Data items

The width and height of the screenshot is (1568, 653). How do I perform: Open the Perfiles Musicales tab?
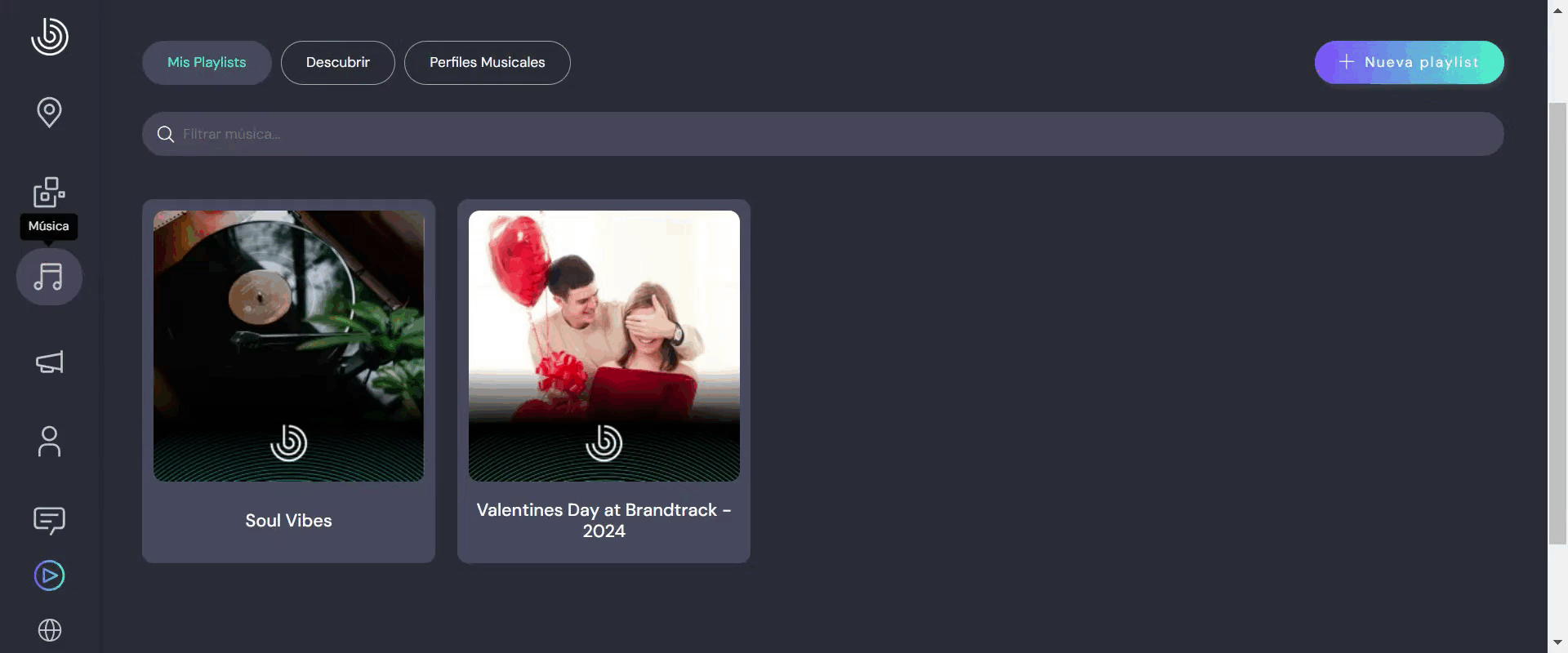coord(487,63)
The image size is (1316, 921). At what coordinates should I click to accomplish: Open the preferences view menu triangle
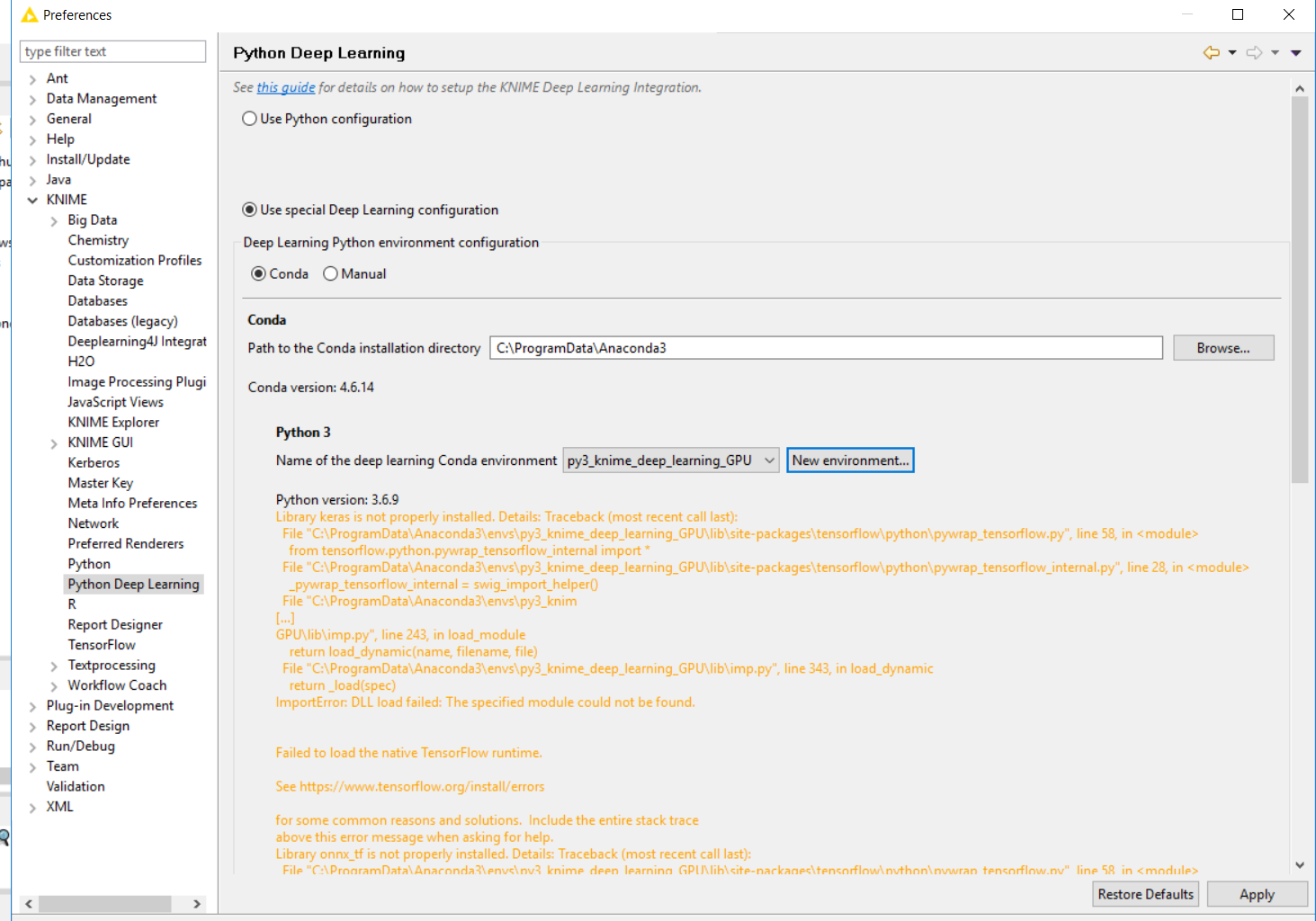1296,53
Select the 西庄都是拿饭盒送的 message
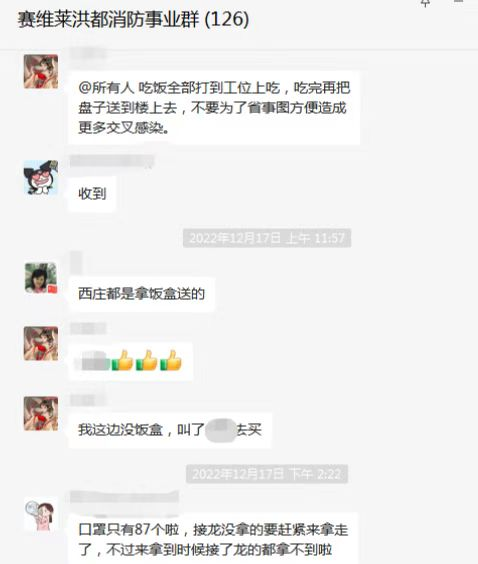Image resolution: width=478 pixels, height=564 pixels. pos(141,294)
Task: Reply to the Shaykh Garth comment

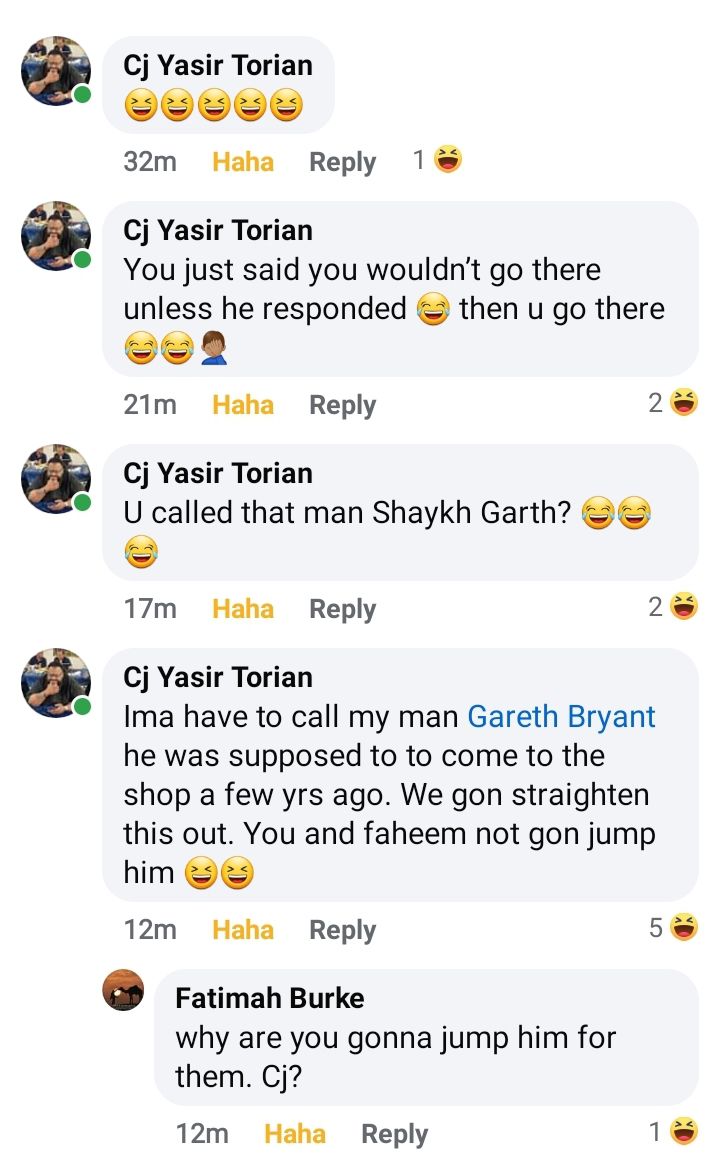Action: (x=342, y=609)
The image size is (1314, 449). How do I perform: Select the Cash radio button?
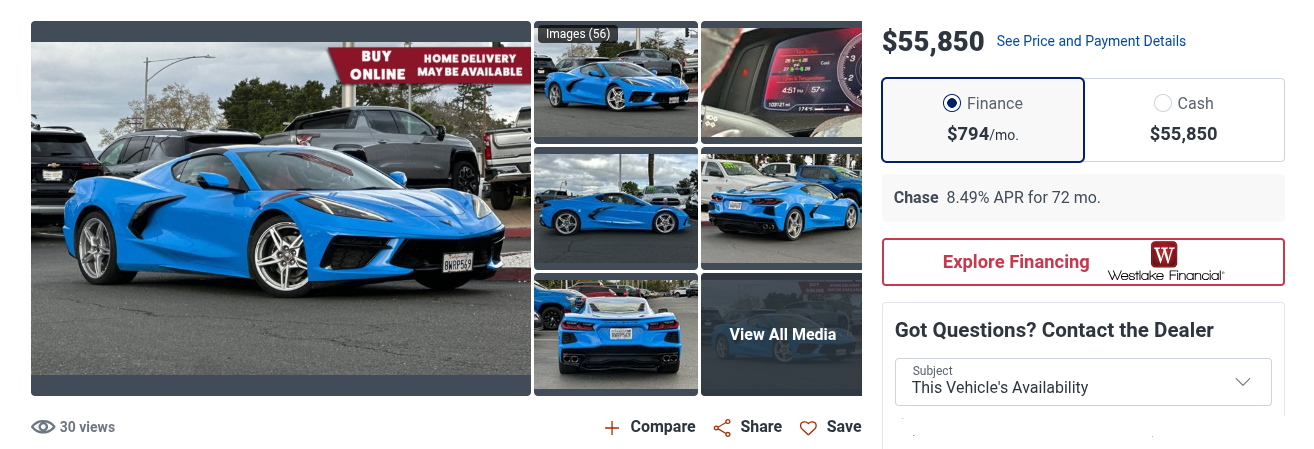(1162, 103)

PROBLEM TO WORK ON: With the pictures left out, write out all of the data exactly.

REPLY:
The width and height of the screenshot is (1568, 653). How do I perform: Open the Perfiles Musicales tab?
coord(487,63)
The image size is (1316, 921). At what coordinates should I click to accomplish: Open the preferences view menu triangle
1296,53
Select the 西庄都是拿饭盒送的 message
Image resolution: width=478 pixels, height=564 pixels. pos(141,294)
Task: Reply to the Shaykh Garth comment

Action: (x=342, y=609)
The image size is (1314, 449). How do I perform: Select the Cash radio button?
(1162, 103)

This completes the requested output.